That intense dialogue between the dancer and the musician, and the fiery passion it produces, is at the heart of the art form. It’s the spark that makes flamenco flamenco, and it’s the hardest thing to capture in language—duende—a word without a good English translation. “When the heart twinges, when you close your eyes and your body trembles, you have attained and truly realized duende,” Dorantes wrote when I asked for his definition. Alberto Pizano gave his own interpretation. “In Zen Buddhism there’s a corresponding term, satori,” he said. “They believe that to really do something extremely well, you can’t think about it. If a samurai thinks about how he’s going to fight, he’s dead.”

Hopefully the stakes aren’t quite so drastic in flamenco, although the total immersion of the performer in his work can be just as serious. Flamenco seems to have originated in the 10th century during the transmigration of people from India to Spain, and to have become further established in the 15th century as part of Romani gypsy culture. It’s best known today by its later development in the region of Spain known as Andalusia. There’s plenty of debate over exactly where flamenco started and who can claim it, but no one disputes that flamenco is an expression of exile, pain, and suffering, as well as an expression of enduring spirit. Whether it’s dancing, hand clapping, playing guitar, singing, or playing the piano, performing flamenco requires much more than technical mastery. The artist has to be transported, and the hope is that the audience will go there with him.

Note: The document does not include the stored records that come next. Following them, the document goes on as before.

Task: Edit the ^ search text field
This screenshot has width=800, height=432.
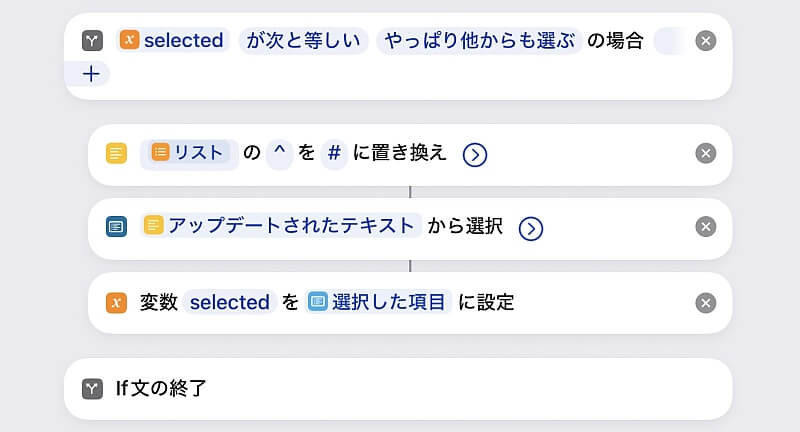Action: [280, 153]
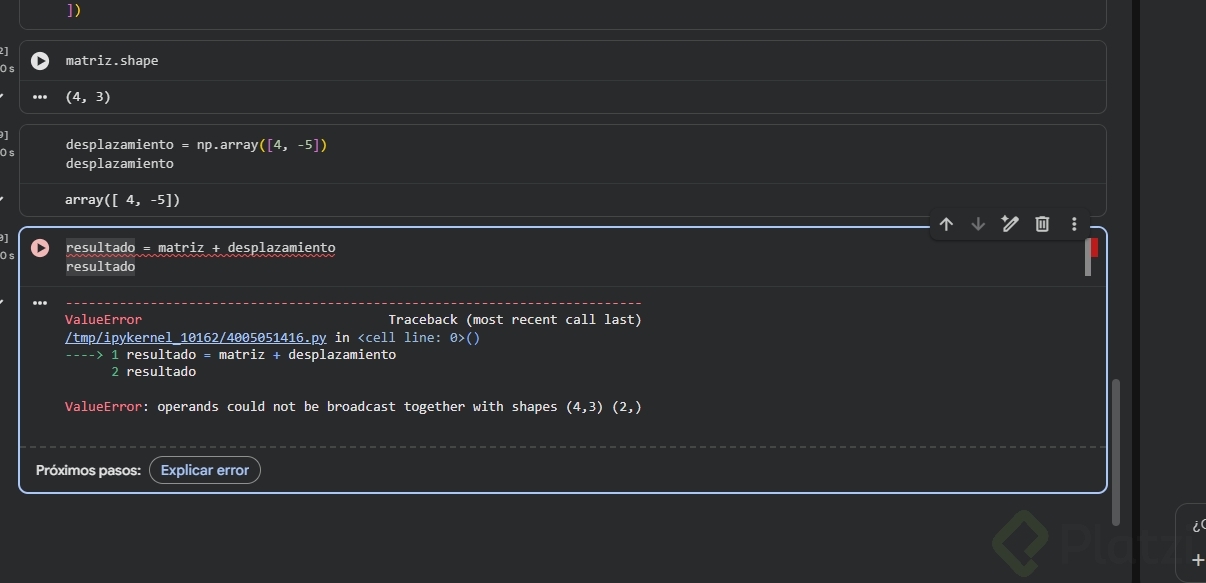Place cursor in desplazamiento = np.array code line

tap(196, 145)
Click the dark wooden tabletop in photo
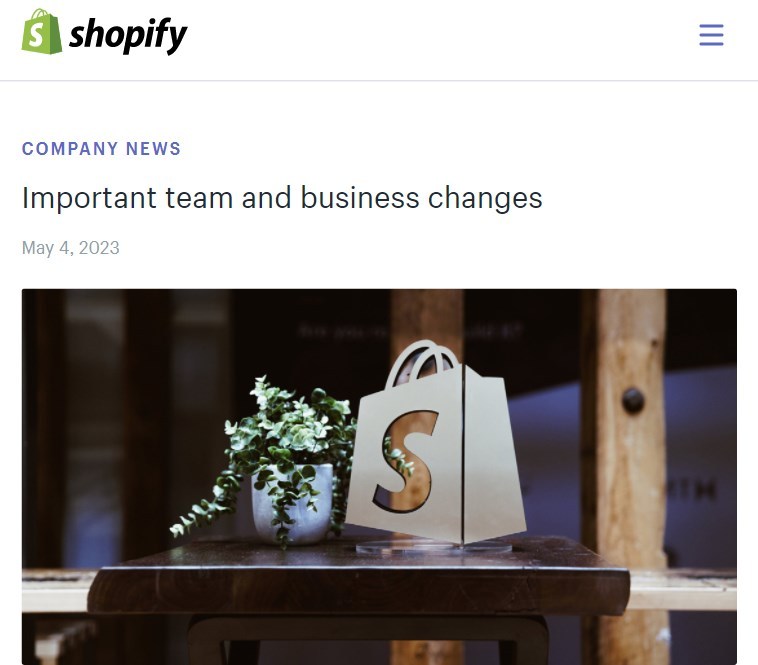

Building a nationally recognized arts festival in Santa Barbara and keeping it afloat through the recession hasn’t been an easy ride for the Pizano family, but they’ve hung in there, and now they’re seeing FAF into its second decade. For all their careful planning, vigilance, and dedication, Alberto and Vibiana, her daughter Jaclyn, and their fellow hardworking boardmembers John and Jessica Haro know it all comes down to this: whether the artists they bring to Santa Barbara can convey duende, and transport audiences. Vibiana, who fell in love with flamenco as a little girl growing up in Los Angeles, remembers what duende feels like on stage. “There were times I was so into the dancing that I didn’t even hear the music,” she said. “I’d only come out of it when I heard the applause, and then I’d think, ‘What did I just do?’”

It may sound like an intensely personal experience, but Vibiana believes the audience can see it when it happens. “You can see the artist go into that state,” she said. “It makes it exciting.”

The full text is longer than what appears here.